• **Stored data**
[Start of Attachment]

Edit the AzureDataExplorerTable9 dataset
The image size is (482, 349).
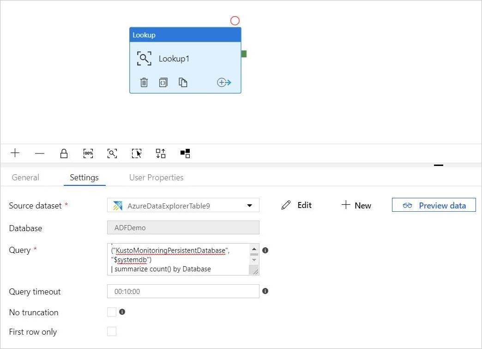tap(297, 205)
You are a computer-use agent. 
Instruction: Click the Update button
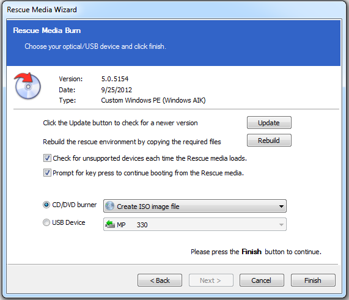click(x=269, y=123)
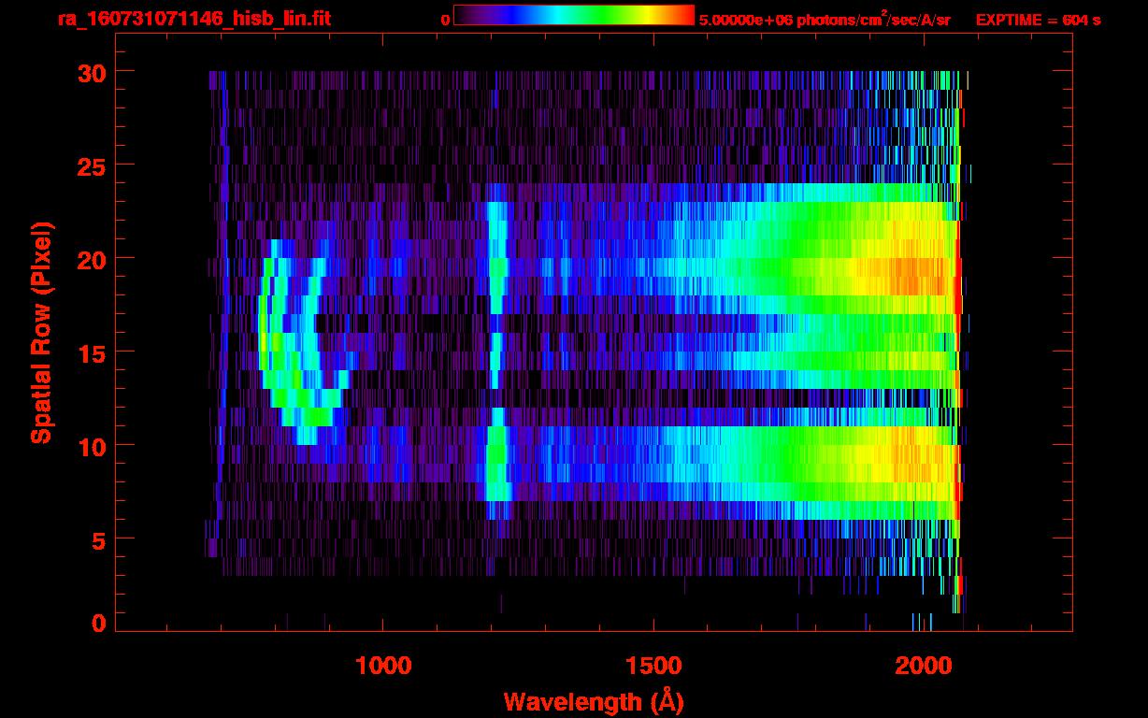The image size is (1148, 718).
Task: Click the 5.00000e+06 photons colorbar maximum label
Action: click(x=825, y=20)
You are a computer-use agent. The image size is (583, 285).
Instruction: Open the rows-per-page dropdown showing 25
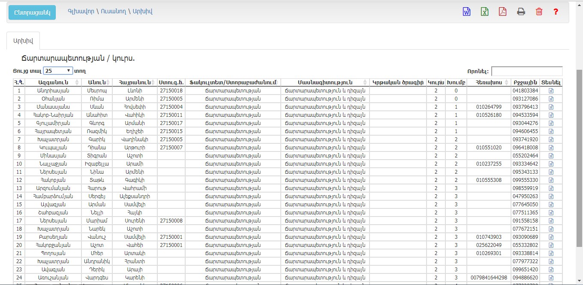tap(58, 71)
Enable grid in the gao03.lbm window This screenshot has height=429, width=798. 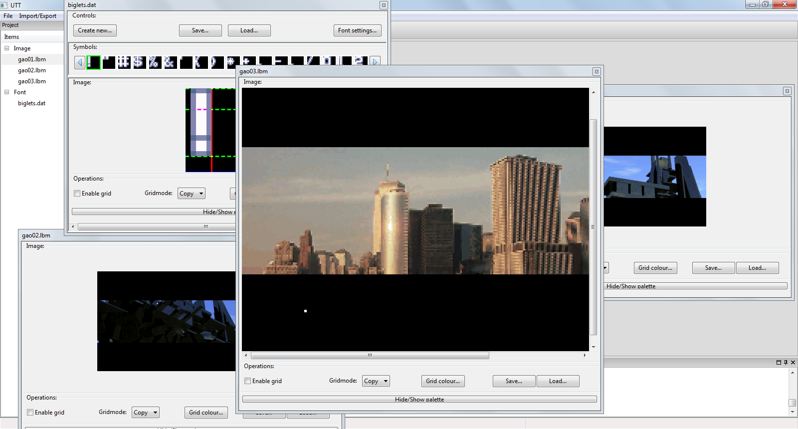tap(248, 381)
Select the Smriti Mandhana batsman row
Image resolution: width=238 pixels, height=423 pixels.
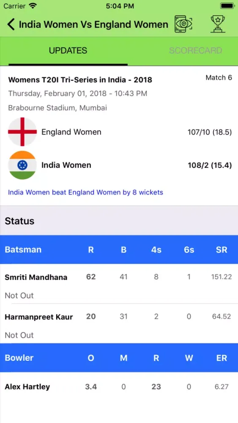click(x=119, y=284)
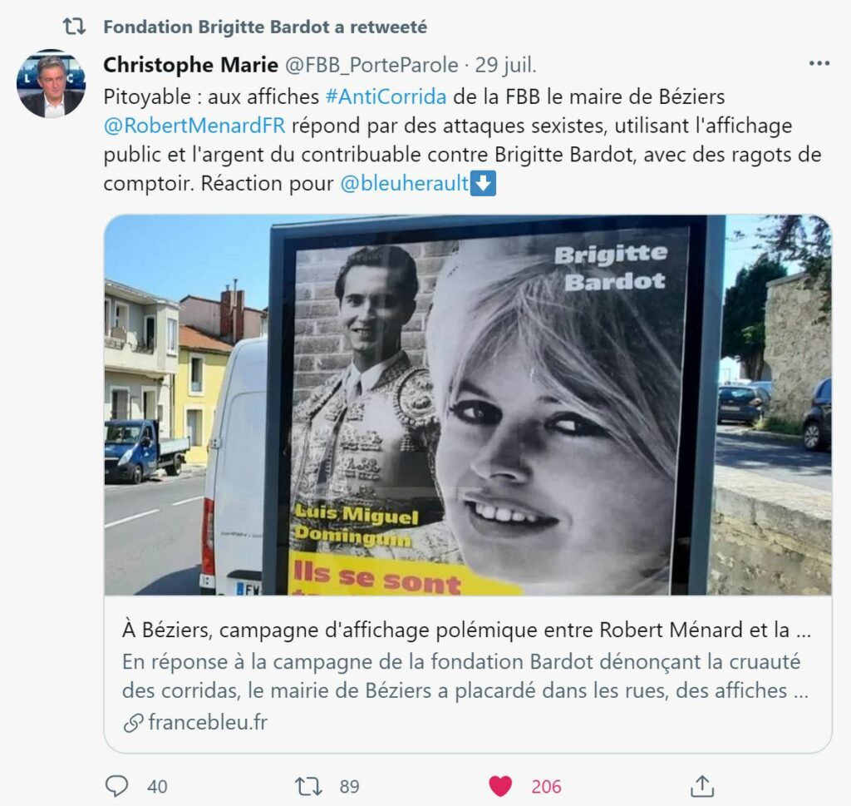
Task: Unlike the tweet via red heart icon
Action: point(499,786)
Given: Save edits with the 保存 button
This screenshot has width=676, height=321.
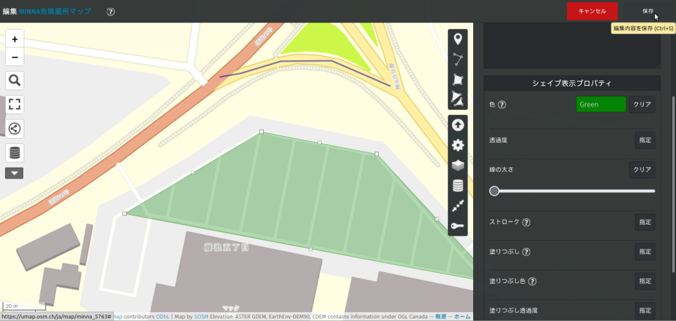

[End of Attachment]

• **Task requirements**
After dropping the pictures, reproduce exactly the lines from the first line of the entries through the line containing "You are a computer-use agent. The", both included.

• **Result of the exercise**
Edit the AzureDataExplorerTable9 dataset
The image size is (482, 349).
tap(297, 205)
You are a computer-use agent. 
Instruction: Click the Update button
click(x=269, y=123)
The image size is (1148, 718).
Task: Click the 5.00000e+06 photons colorbar maximum label
Action: click(x=825, y=20)
You are a computer-use agent. The image size is (583, 285).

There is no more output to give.